Helena Chemical Co. investigated for possible toxic chemicals stored in Forward warehouse
Federal and municipal officials are investigating a business that might have stored toxic chemicals in a Butler County warehouse in amounts several times what's legally allowed, sickening workers at other businesses that share the building.
The Occupational Safety and Health Administration and Forward officials are investigating Helena Chemical Co.'s storage site on Evans City Road, officials said on Wednesday. They declined to give details. An operations manager at Helena's regional office in New Jersey said he could not comment.
The chemicals, including fertilizers and pesticides, caused eye and respiratory problems for workers from other companies that use the building, said Pasquale Verona, who owns one of the companies. A consultant for the building's owner reported seeing smoke come out of Helena's offices and toward the other offices, according to documents Verona sent on Monday in a complaint to OSHA.
“The fact is (there's) all this damning evidence,” said Verona, 77, of Houston in Washington County. He is the CEO of Wiz Biz Solutions Inc., which operates out of the building. “I and other people in this building have been damaged, and they're just saying forget about that.”

__Recorded data__:
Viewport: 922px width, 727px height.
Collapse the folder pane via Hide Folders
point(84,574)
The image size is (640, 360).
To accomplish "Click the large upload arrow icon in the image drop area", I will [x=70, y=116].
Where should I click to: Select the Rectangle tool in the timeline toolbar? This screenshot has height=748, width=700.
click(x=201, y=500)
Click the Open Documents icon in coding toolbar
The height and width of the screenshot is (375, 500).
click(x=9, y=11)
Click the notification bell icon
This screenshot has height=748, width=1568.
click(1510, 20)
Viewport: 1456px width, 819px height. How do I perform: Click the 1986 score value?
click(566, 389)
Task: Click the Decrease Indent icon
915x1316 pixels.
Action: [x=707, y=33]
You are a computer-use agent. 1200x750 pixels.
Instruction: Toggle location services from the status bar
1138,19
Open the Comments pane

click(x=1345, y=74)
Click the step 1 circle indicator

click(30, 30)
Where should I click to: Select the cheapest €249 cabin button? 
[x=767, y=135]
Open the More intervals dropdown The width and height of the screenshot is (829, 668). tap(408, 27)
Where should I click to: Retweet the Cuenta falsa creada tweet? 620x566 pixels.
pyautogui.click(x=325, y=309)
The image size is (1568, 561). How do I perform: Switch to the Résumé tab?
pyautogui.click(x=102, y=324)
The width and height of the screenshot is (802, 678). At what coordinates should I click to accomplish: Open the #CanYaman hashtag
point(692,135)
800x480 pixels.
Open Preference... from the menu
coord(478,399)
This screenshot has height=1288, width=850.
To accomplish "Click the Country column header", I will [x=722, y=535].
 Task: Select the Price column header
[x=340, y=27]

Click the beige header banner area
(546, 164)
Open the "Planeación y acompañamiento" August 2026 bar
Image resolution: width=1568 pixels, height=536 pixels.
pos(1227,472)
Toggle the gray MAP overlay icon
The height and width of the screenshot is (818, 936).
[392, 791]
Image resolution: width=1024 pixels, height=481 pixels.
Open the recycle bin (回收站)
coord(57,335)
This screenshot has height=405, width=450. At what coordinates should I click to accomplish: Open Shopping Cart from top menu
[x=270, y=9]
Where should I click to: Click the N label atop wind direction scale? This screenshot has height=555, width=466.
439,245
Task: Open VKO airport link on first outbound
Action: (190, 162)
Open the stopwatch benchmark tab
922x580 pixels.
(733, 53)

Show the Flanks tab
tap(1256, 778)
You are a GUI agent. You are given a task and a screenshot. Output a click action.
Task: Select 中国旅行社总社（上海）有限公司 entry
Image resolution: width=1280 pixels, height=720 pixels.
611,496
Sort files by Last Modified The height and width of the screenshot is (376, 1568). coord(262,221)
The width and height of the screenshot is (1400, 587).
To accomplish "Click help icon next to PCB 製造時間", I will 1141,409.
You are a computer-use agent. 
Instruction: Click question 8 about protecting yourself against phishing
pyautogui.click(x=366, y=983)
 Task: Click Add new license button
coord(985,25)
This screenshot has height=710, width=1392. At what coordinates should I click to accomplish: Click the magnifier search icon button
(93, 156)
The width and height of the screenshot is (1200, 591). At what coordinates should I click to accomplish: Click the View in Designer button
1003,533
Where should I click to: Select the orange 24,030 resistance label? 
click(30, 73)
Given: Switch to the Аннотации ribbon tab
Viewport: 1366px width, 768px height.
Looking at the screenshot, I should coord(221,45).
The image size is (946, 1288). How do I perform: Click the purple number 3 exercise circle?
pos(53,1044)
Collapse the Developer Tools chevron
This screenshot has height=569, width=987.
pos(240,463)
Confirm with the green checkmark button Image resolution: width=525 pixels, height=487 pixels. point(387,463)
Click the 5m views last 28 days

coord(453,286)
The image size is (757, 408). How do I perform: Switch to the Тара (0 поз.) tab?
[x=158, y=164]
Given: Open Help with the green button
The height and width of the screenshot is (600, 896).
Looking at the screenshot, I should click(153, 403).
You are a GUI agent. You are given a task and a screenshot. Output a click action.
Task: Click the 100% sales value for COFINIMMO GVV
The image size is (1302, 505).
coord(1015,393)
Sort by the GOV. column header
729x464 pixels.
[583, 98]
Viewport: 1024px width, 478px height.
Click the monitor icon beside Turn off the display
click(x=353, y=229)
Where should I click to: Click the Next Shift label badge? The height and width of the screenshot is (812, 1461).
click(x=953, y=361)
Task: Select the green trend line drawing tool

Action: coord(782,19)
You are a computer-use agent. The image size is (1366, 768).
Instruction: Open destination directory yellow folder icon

__Exercise aim__:
Please say whether each statement agrees with the article on the Forward warehouse investigation, answering yes or no and quoting the words that decide it: (a) Helena Chemical Co. has a regional office in New Jersey; (b) Verona sent his complaint to OSHA on Wednesday; (c) Verona is the CEO of the company that owns the building. The entries have no role in this exercise.

__Answer to this exercise__:
(a) Yes: "An operations manager at Helena's regional office in New Jersey said he could not comment."
(b) No: "according to documents Verona sent on Monday in a complaint to OSHA."
(c) No: "He is the CEO of Wiz Biz Solutions Inc., which operates out of the building."